**WHAT YOU SHOULD DO:**
Return the following lines verbatim, keeping every character, space, and line break.

**DATA:**
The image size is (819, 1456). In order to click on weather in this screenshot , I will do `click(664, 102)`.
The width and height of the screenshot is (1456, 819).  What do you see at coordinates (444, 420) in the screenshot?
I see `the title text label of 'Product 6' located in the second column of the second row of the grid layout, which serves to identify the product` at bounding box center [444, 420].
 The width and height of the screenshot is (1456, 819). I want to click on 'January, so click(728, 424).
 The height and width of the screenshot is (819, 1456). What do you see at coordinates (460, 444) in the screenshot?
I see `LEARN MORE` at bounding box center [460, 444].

**TASK SOLUTION:**
The image size is (819, 1456). In order to click on weather in this screenshot , I will do `click(664, 102)`.
The width and height of the screenshot is (1456, 819).  What do you see at coordinates (444, 420) in the screenshot?
I see `the title text label of 'Product 6' located in the second column of the second row of the grid layout, which serves to identify the product` at bounding box center [444, 420].
 The width and height of the screenshot is (1456, 819). I want to click on 'January, so click(728, 424).
 The height and width of the screenshot is (819, 1456). What do you see at coordinates (460, 444) in the screenshot?
I see `LEARN MORE` at bounding box center [460, 444].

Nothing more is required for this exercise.